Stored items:
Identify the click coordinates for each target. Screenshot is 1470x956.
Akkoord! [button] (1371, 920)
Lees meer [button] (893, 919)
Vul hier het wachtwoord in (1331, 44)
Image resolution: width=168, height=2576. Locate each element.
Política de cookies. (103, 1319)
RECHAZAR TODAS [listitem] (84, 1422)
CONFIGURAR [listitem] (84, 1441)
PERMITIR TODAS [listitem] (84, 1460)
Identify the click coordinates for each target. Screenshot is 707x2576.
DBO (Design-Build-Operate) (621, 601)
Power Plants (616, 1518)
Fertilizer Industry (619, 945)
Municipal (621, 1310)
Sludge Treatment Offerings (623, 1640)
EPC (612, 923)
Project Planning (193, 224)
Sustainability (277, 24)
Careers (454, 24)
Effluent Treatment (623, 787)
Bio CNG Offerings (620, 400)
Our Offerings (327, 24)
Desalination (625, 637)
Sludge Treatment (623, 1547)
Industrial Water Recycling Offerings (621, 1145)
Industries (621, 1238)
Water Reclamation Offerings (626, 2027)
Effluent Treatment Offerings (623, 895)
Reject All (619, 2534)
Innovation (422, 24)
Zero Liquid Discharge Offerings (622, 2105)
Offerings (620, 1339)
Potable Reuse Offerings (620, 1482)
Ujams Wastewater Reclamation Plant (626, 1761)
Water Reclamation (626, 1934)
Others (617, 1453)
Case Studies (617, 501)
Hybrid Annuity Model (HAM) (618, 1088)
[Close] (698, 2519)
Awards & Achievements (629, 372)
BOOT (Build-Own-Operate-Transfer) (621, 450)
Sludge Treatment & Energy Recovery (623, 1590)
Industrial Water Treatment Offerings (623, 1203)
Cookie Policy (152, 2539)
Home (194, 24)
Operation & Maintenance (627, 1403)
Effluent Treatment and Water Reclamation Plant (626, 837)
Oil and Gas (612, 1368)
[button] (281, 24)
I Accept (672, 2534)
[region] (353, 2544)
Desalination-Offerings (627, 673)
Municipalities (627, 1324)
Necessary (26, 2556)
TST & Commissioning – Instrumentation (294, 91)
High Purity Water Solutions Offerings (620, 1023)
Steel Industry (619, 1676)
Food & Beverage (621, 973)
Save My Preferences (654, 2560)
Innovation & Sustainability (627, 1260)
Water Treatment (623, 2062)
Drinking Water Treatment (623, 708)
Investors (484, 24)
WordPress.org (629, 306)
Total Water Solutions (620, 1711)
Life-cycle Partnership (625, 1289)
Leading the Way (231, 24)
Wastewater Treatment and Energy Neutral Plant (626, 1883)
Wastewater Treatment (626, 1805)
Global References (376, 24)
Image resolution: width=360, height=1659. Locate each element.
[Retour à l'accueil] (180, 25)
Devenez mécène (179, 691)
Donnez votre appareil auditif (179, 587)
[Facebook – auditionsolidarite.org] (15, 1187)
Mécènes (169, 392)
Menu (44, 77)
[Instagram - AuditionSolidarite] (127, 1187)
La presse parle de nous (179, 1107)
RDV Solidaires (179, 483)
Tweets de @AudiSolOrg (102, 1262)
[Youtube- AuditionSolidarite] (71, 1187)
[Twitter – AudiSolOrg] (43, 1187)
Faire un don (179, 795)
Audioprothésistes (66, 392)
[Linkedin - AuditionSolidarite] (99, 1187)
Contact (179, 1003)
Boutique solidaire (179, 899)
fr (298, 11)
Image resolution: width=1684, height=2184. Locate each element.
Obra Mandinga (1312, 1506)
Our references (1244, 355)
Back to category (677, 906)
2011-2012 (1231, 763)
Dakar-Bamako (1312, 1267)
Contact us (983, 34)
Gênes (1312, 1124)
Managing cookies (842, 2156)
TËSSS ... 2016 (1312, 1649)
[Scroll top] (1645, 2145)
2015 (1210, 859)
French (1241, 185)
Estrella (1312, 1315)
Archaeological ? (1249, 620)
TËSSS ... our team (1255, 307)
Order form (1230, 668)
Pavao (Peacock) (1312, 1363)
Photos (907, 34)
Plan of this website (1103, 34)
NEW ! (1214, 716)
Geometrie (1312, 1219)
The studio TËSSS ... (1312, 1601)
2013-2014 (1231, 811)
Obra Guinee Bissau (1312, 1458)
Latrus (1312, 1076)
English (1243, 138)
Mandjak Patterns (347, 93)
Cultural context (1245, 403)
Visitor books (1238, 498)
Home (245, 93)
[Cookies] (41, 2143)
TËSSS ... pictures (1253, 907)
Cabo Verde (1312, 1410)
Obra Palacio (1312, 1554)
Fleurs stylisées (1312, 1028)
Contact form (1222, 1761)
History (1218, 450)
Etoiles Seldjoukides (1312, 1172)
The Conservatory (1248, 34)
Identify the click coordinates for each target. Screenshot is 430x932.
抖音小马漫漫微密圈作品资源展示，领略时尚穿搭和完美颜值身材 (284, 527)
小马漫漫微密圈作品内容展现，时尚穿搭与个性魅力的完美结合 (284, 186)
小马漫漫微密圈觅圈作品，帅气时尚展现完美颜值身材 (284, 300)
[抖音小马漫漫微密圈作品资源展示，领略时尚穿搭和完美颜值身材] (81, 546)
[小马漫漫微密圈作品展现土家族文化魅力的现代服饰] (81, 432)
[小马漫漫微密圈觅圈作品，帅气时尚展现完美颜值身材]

__Instructions for the task__:
Both end lines included, restate word for word the lines above from the line with "Zero Liquid Discharge Offerings (622, 2105)" to the line with "Order form (1230, 668)", and nothing else.

__The answer__:
Zero Liquid Discharge Offerings (622, 2105)
Offerings (620, 1339)
Potable Reuse Offerings (620, 1482)
Ujams Wastewater Reclamation Plant (626, 1761)
Water Reclamation (626, 1934)
Others (617, 1453)
Case Studies (617, 501)
Hybrid Annuity Model (HAM) (618, 1088)
[Close] (698, 2519)
Awards & Achievements (629, 372)
BOOT (Build-Own-Operate-Transfer) (621, 450)
Sludge Treatment & Energy Recovery (623, 1590)
Industrial Water Treatment Offerings (623, 1203)
Cookie Policy (152, 2539)
Home (194, 24)
Operation & Maintenance (627, 1403)
Effluent Treatment and Water Reclamation Plant (626, 837)
Oil and Gas (612, 1368)
[button] (281, 24)
I Accept (672, 2534)
[region] (353, 2544)
Desalination-Offerings (627, 673)
Municipalities (627, 1324)
Necessary (26, 2556)
TST & Commissioning – Instrumentation (294, 91)
High Purity Water Solutions Offerings (620, 1023)
Steel Industry (619, 1676)
Food & Beverage (621, 973)
Save My Preferences (654, 2560)
Innovation & Sustainability (627, 1260)
Water Treatment (623, 2062)
Drinking Water Treatment (623, 708)
Investors (484, 24)
WordPress.org (629, 306)
Total Water Solutions (620, 1711)
Life-cycle Partnership (625, 1289)
Leading the Way (231, 24)
Wastewater Treatment and Energy Neutral Plant (626, 1883)
Wastewater Treatment (626, 1805)
Global References (376, 24)
Image resolution: width=360, height=1659. Locate each element.
[Retour à l'accueil] (180, 25)
Devenez mécène (179, 691)
Donnez votre appareil auditif (179, 587)
[Facebook – auditionsolidarite.org] (15, 1187)
Mécènes (169, 392)
Menu (44, 77)
[Instagram - AuditionSolidarite] (127, 1187)
La presse parle de nous (179, 1107)
RDV Solidaires (179, 483)
Tweets de @AudiSolOrg (102, 1262)
[Youtube- AuditionSolidarite] (71, 1187)
[Twitter – AudiSolOrg] (43, 1187)
Faire un don (179, 795)
Audioprothésistes (66, 392)
[Linkedin - AuditionSolidarite] (99, 1187)
Contact (179, 1003)
Boutique solidaire (179, 899)
fr (298, 11)
Image resolution: width=1684, height=2184. Locate each element.
Obra Mandinga (1312, 1506)
Our references (1244, 355)
Back to category (677, 906)
2011-2012 (1231, 763)
Dakar-Bamako (1312, 1267)
Contact us (983, 34)
Gênes (1312, 1124)
Managing cookies (842, 2156)
TËSSS ... 2016 (1312, 1649)
[Scroll top] (1645, 2145)
2015 (1210, 859)
French (1241, 185)
Estrella (1312, 1315)
Archaeological ? (1249, 620)
TËSSS ... our team (1255, 307)
Order form (1230, 668)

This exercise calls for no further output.